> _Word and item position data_
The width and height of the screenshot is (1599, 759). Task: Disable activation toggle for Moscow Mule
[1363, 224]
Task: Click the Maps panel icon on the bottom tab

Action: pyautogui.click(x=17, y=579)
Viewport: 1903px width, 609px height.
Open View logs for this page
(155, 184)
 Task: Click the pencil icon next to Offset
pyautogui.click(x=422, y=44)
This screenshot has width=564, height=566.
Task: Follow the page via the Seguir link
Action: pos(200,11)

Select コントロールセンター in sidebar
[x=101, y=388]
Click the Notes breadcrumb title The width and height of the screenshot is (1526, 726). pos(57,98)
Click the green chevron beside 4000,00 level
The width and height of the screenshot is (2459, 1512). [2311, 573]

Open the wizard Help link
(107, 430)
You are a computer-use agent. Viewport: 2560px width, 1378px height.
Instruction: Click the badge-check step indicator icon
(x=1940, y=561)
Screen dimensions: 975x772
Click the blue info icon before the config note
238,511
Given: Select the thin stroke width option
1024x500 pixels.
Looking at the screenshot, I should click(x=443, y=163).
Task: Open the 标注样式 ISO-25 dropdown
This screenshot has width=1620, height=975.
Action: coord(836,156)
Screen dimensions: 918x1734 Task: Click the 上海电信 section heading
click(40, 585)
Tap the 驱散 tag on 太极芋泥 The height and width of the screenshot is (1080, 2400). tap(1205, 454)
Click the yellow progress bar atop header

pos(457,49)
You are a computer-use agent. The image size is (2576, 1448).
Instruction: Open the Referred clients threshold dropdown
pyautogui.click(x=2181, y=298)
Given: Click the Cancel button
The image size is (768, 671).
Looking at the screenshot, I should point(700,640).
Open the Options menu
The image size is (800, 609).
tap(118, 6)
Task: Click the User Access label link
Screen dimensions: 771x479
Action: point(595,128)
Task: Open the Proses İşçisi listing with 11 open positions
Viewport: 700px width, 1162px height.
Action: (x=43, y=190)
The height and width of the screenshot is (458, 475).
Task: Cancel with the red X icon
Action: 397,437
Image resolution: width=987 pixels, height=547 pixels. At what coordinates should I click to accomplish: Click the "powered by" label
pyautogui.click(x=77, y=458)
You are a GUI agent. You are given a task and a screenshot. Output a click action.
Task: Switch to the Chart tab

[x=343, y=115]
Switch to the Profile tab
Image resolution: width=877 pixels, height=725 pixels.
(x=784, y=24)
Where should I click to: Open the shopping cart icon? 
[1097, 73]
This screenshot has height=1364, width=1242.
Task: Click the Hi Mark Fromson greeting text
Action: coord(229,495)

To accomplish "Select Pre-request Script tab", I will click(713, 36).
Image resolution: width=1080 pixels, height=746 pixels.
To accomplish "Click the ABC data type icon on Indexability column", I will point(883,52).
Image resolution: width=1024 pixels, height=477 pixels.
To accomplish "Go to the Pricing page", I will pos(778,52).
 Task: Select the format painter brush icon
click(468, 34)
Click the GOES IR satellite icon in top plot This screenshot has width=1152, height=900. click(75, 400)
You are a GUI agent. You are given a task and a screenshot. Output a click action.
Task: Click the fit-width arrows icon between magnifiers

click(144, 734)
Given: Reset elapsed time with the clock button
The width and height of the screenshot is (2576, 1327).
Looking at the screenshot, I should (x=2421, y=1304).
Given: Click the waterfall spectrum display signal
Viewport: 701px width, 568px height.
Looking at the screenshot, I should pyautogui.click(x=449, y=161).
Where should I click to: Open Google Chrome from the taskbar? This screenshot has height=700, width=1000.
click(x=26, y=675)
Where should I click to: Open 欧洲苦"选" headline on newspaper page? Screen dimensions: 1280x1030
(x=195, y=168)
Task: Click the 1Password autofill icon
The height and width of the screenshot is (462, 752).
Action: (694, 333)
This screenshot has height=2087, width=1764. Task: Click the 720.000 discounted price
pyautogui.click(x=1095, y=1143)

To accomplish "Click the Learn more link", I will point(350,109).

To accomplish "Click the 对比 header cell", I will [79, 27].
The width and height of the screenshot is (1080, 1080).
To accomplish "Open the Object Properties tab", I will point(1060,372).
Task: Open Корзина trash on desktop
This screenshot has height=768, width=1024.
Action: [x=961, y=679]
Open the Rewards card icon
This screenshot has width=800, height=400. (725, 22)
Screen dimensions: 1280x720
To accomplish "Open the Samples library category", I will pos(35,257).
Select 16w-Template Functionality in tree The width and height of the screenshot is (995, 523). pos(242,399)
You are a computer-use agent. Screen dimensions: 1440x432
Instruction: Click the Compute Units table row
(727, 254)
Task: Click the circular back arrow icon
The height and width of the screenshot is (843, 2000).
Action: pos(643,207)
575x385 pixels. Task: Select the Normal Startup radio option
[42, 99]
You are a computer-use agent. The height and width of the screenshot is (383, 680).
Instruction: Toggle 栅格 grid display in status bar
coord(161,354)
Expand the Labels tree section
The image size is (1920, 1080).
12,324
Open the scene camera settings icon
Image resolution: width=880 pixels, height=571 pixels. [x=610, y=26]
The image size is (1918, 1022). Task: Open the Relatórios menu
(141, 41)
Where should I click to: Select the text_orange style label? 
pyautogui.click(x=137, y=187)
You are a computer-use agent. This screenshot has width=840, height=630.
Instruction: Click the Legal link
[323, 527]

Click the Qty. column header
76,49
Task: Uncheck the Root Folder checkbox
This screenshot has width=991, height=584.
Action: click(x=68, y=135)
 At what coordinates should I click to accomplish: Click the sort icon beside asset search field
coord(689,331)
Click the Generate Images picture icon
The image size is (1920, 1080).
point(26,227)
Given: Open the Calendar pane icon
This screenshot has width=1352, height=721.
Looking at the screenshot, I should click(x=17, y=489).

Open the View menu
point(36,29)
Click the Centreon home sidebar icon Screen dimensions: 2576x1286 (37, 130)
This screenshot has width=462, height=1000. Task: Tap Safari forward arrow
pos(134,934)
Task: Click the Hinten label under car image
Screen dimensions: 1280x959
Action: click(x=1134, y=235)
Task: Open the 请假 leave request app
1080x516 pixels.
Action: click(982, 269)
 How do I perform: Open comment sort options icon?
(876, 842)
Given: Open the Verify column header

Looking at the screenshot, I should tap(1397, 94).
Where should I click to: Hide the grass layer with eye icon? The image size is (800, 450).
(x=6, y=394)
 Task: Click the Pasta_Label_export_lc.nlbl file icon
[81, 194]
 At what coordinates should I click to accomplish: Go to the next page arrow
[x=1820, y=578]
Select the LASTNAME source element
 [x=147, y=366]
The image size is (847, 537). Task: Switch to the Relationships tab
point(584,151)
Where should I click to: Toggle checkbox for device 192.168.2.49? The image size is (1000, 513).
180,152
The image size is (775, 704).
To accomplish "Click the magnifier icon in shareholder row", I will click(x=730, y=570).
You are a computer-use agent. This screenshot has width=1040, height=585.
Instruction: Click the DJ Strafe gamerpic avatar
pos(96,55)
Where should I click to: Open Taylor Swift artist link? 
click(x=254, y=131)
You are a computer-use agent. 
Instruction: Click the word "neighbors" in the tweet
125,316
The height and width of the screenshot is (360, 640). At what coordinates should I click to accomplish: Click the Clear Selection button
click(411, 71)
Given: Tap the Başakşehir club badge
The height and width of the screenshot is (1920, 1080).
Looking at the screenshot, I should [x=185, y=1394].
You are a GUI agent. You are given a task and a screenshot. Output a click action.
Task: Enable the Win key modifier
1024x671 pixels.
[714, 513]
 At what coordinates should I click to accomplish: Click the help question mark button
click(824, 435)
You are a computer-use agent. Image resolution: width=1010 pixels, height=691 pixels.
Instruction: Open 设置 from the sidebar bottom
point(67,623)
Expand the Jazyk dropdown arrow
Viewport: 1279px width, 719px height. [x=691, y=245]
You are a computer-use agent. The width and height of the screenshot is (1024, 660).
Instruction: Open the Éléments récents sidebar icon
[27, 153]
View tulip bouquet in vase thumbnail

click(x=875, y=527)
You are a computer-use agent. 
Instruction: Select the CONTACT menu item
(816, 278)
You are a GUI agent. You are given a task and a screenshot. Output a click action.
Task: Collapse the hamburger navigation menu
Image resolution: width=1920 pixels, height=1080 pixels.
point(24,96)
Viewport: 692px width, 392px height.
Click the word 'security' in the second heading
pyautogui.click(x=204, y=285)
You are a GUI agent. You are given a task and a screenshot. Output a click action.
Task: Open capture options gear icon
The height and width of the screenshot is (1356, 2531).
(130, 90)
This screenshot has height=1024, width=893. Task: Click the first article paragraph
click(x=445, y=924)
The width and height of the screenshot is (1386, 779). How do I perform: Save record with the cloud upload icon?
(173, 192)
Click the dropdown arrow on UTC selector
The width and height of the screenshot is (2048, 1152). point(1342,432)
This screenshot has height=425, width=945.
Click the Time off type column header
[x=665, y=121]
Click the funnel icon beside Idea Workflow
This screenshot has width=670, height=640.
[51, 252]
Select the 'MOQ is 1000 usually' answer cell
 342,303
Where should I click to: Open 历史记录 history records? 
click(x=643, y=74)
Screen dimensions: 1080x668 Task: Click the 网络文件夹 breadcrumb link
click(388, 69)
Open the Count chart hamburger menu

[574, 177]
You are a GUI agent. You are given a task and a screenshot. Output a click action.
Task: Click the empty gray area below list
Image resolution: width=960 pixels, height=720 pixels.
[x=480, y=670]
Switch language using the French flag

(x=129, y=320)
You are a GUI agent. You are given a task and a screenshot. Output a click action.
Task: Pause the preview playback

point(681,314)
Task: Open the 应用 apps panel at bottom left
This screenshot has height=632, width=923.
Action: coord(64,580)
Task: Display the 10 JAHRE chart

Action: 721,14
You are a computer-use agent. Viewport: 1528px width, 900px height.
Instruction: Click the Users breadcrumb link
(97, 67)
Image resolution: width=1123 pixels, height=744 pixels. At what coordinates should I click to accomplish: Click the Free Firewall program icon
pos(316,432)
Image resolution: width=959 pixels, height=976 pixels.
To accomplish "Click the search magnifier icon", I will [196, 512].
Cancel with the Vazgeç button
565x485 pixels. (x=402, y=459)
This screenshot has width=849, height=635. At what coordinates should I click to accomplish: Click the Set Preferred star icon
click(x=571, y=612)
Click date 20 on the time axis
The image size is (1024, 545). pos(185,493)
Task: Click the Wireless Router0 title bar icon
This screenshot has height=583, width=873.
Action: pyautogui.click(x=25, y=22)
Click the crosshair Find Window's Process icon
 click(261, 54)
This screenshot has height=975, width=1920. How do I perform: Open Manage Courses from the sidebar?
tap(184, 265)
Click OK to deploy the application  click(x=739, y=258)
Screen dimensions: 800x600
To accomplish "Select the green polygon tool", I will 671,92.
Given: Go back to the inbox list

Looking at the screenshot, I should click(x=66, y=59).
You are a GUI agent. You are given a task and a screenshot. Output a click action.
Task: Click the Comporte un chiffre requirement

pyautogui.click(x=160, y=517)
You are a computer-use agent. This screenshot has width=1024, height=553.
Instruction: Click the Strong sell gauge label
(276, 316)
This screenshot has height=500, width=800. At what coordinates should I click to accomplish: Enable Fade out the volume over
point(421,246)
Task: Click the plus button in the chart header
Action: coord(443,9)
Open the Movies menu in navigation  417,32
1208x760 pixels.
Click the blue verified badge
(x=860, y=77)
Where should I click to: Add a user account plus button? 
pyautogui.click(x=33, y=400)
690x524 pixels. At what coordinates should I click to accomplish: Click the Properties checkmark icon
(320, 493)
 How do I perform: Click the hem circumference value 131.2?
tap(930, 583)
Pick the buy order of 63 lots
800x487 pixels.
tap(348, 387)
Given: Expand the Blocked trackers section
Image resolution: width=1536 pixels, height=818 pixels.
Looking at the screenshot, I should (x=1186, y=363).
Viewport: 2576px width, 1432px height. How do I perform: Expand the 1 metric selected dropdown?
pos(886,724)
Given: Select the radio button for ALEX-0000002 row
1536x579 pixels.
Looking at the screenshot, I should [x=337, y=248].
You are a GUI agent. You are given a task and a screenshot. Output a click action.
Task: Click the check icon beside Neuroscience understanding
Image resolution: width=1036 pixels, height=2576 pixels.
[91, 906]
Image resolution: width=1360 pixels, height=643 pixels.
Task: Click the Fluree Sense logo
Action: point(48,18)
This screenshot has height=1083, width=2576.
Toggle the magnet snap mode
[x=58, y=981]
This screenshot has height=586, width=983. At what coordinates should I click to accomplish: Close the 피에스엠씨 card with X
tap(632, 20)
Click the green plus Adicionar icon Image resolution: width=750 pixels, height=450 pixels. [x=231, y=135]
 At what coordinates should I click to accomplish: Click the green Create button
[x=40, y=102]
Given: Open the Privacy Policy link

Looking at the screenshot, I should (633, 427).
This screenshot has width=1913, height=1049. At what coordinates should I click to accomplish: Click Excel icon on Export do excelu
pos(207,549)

> _GOAL_
In the rows from the line with "This screenshot has height=586, width=983." through the end of the rows, swap "green" for "blue" and reproduce those lines with nothing else altered.

> _EXERCISE SOLUTION_
This screenshot has height=586, width=983. At what coordinates should I click to accomplish: Close the 피에스엠씨 card with X
tap(632, 20)
Click the blue plus Adicionar icon Image resolution: width=750 pixels, height=450 pixels. [x=231, y=135]
 At what coordinates should I click to accomplish: Click the blue Create button
[x=40, y=102]
Given: Open the Privacy Policy link

Looking at the screenshot, I should (633, 427).
This screenshot has width=1913, height=1049. At what coordinates should I click to accomplish: Click Excel icon on Export do excelu
pos(207,549)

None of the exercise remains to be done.